● TASK TO COMPLETE
The whole set of entries is to be restated word for word.
--- EXERCISE INPUTS Enclosed Below ---
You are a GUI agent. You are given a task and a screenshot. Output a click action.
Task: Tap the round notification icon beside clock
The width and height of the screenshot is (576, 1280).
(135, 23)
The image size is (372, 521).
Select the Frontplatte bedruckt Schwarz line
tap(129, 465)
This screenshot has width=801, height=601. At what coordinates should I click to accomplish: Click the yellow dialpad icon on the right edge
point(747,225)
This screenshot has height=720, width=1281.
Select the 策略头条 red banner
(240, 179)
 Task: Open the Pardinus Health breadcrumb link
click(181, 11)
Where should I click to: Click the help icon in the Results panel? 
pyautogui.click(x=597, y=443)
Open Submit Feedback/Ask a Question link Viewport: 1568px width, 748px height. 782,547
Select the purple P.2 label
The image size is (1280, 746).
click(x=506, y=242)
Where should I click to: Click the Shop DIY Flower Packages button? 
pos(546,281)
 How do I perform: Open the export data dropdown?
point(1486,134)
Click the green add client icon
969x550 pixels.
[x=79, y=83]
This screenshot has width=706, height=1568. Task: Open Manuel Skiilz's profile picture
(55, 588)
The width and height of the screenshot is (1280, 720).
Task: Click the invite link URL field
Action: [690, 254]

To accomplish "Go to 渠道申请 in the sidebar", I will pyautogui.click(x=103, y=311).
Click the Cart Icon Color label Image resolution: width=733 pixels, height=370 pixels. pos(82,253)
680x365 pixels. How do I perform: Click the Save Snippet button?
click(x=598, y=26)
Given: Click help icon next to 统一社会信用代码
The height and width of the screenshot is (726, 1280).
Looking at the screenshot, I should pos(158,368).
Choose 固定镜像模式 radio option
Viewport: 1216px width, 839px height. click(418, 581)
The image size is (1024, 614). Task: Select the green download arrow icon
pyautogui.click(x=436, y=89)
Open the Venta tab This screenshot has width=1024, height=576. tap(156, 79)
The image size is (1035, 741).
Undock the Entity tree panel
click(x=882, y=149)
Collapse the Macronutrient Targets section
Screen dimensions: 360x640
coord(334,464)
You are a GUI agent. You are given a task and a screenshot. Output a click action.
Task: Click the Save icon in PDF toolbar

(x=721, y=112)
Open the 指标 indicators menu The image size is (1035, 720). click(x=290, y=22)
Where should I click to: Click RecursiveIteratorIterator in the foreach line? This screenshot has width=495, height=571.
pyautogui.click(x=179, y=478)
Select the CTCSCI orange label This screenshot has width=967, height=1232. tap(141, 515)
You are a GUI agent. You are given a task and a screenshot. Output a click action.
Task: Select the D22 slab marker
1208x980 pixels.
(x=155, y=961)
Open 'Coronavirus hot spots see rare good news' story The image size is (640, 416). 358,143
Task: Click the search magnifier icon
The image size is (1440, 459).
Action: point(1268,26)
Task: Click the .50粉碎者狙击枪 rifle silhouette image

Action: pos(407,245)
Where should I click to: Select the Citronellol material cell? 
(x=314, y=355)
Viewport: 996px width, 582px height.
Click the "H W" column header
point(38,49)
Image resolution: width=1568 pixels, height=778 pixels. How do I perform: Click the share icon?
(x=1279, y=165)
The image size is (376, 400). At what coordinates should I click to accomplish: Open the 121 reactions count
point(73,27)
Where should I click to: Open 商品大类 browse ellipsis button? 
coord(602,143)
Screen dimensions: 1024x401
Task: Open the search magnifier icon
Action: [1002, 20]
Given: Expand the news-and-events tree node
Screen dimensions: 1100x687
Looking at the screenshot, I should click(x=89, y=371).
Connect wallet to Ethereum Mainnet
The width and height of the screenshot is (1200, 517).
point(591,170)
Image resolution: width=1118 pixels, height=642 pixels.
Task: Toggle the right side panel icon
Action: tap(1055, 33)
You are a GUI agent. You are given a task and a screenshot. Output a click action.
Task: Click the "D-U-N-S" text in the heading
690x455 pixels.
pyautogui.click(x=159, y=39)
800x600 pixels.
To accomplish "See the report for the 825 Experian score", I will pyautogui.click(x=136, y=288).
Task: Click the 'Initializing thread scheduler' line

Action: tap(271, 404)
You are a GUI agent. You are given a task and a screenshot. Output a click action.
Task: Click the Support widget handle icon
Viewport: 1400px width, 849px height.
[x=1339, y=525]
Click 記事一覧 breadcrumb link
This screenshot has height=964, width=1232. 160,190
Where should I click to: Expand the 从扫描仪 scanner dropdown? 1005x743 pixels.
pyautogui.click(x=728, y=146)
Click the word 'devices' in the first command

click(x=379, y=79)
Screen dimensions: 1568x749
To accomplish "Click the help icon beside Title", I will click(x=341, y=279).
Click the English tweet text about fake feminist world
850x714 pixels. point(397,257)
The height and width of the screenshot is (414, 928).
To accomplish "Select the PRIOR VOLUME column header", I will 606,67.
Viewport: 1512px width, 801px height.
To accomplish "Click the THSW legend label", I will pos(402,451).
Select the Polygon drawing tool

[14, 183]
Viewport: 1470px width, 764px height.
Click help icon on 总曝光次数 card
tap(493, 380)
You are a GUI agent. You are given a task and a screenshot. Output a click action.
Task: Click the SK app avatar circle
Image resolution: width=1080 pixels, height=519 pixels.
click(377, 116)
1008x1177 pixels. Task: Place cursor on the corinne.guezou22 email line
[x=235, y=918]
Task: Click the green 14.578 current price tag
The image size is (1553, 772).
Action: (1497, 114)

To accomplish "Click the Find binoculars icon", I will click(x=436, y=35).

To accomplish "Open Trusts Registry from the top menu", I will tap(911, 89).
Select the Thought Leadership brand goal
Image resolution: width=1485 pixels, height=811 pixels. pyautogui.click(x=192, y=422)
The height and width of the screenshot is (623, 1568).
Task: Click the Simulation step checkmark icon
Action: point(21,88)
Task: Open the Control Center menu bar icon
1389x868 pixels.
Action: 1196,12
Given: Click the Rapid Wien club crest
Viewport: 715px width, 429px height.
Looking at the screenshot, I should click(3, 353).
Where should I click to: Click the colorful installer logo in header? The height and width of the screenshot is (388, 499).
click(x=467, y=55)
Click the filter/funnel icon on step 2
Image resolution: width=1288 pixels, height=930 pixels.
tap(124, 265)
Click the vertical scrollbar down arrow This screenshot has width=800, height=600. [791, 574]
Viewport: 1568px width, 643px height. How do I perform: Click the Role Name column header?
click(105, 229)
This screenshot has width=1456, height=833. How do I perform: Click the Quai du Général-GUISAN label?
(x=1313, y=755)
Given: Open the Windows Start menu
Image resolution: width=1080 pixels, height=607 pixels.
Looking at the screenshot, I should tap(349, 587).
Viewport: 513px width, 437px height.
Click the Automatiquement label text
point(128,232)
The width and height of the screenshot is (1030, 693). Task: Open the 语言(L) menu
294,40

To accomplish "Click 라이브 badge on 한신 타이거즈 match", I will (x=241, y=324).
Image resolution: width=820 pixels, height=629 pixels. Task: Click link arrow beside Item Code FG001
--- End of Enclosed EXERCISE INPUTS ---
● RESULT FOR THIS TASK
You are a GUI agent. You are given a task and a screenshot. Output a click action.
Task: Tap the round notification icon beside clock
The width and height of the screenshot is (576, 1280).
(135, 23)
The image size is (372, 521).
Select the Frontplatte bedruckt Schwarz line
tap(129, 465)
This screenshot has width=801, height=601. At what coordinates should I click to accomplish: Click the yellow dialpad icon on the right edge
point(747,225)
This screenshot has height=720, width=1281.
Select the 策略头条 red banner
(240, 179)
 Task: Open the Pardinus Health breadcrumb link
click(181, 11)
Where should I click to: Click the help icon in the Results panel? 
pyautogui.click(x=597, y=443)
Open Submit Feedback/Ask a Question link Viewport: 1568px width, 748px height. 782,547
Select the purple P.2 label
The image size is (1280, 746).
click(x=506, y=242)
Where should I click to: Click the Shop DIY Flower Packages button? 
pos(546,281)
 How do I perform: Open the export data dropdown?
point(1486,134)
Click the green add client icon
969x550 pixels.
[x=79, y=83]
This screenshot has width=706, height=1568. Task: Open Manuel Skiilz's profile picture
(55, 588)
The width and height of the screenshot is (1280, 720).
Task: Click the invite link URL field
Action: [690, 254]

To accomplish "Go to 渠道申请 in the sidebar", I will pyautogui.click(x=103, y=311).
Click the Cart Icon Color label Image resolution: width=733 pixels, height=370 pixels. pos(82,253)
680x365 pixels. How do I perform: Click the Save Snippet button?
click(x=598, y=26)
Given: Click help icon next to 统一社会信用代码
The height and width of the screenshot is (726, 1280).
Looking at the screenshot, I should pos(158,368).
Choose 固定镜像模式 radio option
Viewport: 1216px width, 839px height. click(418, 581)
The image size is (1024, 614). Task: Select the green download arrow icon
pyautogui.click(x=436, y=89)
Open the Venta tab This screenshot has width=1024, height=576. tap(156, 79)
The image size is (1035, 741).
Undock the Entity tree panel
click(x=882, y=149)
Collapse the Macronutrient Targets section
Screen dimensions: 360x640
coord(334,464)
You are a GUI agent. You are given a task and a screenshot. Output a click action.
Task: Click the Save icon in PDF toolbar

(x=721, y=112)
Open the 指标 indicators menu The image size is (1035, 720). click(x=290, y=22)
Where should I click to: Click RecursiveIteratorIterator in the foreach line? This screenshot has width=495, height=571.
pyautogui.click(x=179, y=478)
Select the CTCSCI orange label This screenshot has width=967, height=1232. tap(141, 515)
You are a GUI agent. You are given a task and a screenshot. Output a click action.
Task: Select the D22 slab marker
1208x980 pixels.
(x=155, y=961)
Open 'Coronavirus hot spots see rare good news' story The image size is (640, 416). 358,143
Task: Click the search magnifier icon
The image size is (1440, 459).
Action: point(1268,26)
Task: Click the .50粉碎者狙击枪 rifle silhouette image

Action: pos(407,245)
Where should I click to: Select the Citronellol material cell? 
(x=314, y=355)
Viewport: 996px width, 582px height.
Click the "H W" column header
point(38,49)
Image resolution: width=1568 pixels, height=778 pixels. How do I perform: Click the share icon?
(x=1279, y=165)
The image size is (376, 400). At what coordinates should I click to accomplish: Open the 121 reactions count
point(73,27)
Where should I click to: Open 商品大类 browse ellipsis button? 
coord(602,143)
Screen dimensions: 1024x401
Task: Open the search magnifier icon
Action: [1002, 20]
Given: Expand the news-and-events tree node
Screen dimensions: 1100x687
Looking at the screenshot, I should click(x=89, y=371).
Connect wallet to Ethereum Mainnet
The width and height of the screenshot is (1200, 517).
point(591,170)
Image resolution: width=1118 pixels, height=642 pixels.
Task: Toggle the right side panel icon
Action: tap(1055, 33)
You are a GUI agent. You are given a task and a screenshot. Output a click action.
Task: Click the "D-U-N-S" text in the heading
690x455 pixels.
pyautogui.click(x=159, y=39)
800x600 pixels.
To accomplish "See the report for the 825 Experian score", I will pyautogui.click(x=136, y=288).
Task: Click the 'Initializing thread scheduler' line

Action: tap(271, 404)
You are a GUI agent. You are given a task and a screenshot. Output a click action.
Task: Click the Support widget handle icon
Viewport: 1400px width, 849px height.
[x=1339, y=525]
Click 記事一覧 breadcrumb link
This screenshot has height=964, width=1232. 160,190
Where should I click to: Expand the 从扫描仪 scanner dropdown? 1005x743 pixels.
pyautogui.click(x=728, y=146)
Click the word 'devices' in the first command

click(x=379, y=79)
Screen dimensions: 1568x749
To accomplish "Click the help icon beside Title", I will click(x=341, y=279).
Click the English tweet text about fake feminist world
850x714 pixels. point(397,257)
The height and width of the screenshot is (414, 928).
To accomplish "Select the PRIOR VOLUME column header", I will 606,67.
Viewport: 1512px width, 801px height.
To accomplish "Click the THSW legend label", I will pos(402,451).
Select the Polygon drawing tool

[14, 183]
Viewport: 1470px width, 764px height.
Click help icon on 总曝光次数 card
tap(493, 380)
You are a GUI agent. You are given a task and a screenshot. Output a click action.
Task: Click the SK app avatar circle
Image resolution: width=1080 pixels, height=519 pixels.
click(377, 116)
1008x1177 pixels. Task: Place cursor on the corinne.guezou22 email line
[x=235, y=918]
Task: Click the green 14.578 current price tag
The image size is (1553, 772).
Action: (1497, 114)

To accomplish "Click the Find binoculars icon", I will click(x=436, y=35).

To accomplish "Open Trusts Registry from the top menu", I will tap(911, 89).
Select the Thought Leadership brand goal
Image resolution: width=1485 pixels, height=811 pixels. pyautogui.click(x=192, y=422)
The height and width of the screenshot is (623, 1568).
Task: Click the Simulation step checkmark icon
Action: point(21,88)
Task: Open the Control Center menu bar icon
1389x868 pixels.
Action: 1196,12
Given: Click the Rapid Wien club crest
Viewport: 715px width, 429px height.
Looking at the screenshot, I should click(3, 353).
Where should I click to: Click the colorful installer logo in header? The height and width of the screenshot is (388, 499).
click(x=467, y=55)
Click the filter/funnel icon on step 2
Image resolution: width=1288 pixels, height=930 pixels.
tap(124, 265)
Click the vertical scrollbar down arrow This screenshot has width=800, height=600. [791, 574]
Viewport: 1568px width, 643px height. How do I perform: Click the Role Name column header?
click(105, 229)
This screenshot has width=1456, height=833. How do I perform: Click the Quai du Général-GUISAN label?
(x=1313, y=755)
Given: Open the Windows Start menu
Image resolution: width=1080 pixels, height=607 pixels.
Looking at the screenshot, I should tap(349, 587).
Viewport: 513px width, 437px height.
Click the Automatiquement label text
point(128,232)
The width and height of the screenshot is (1030, 693). Task: Open the 语言(L) menu
294,40

To accomplish "Click 라이브 badge on 한신 타이거즈 match", I will (x=241, y=324).
Image resolution: width=820 pixels, height=629 pixels. Task: Click link arrow beside Item Code FG001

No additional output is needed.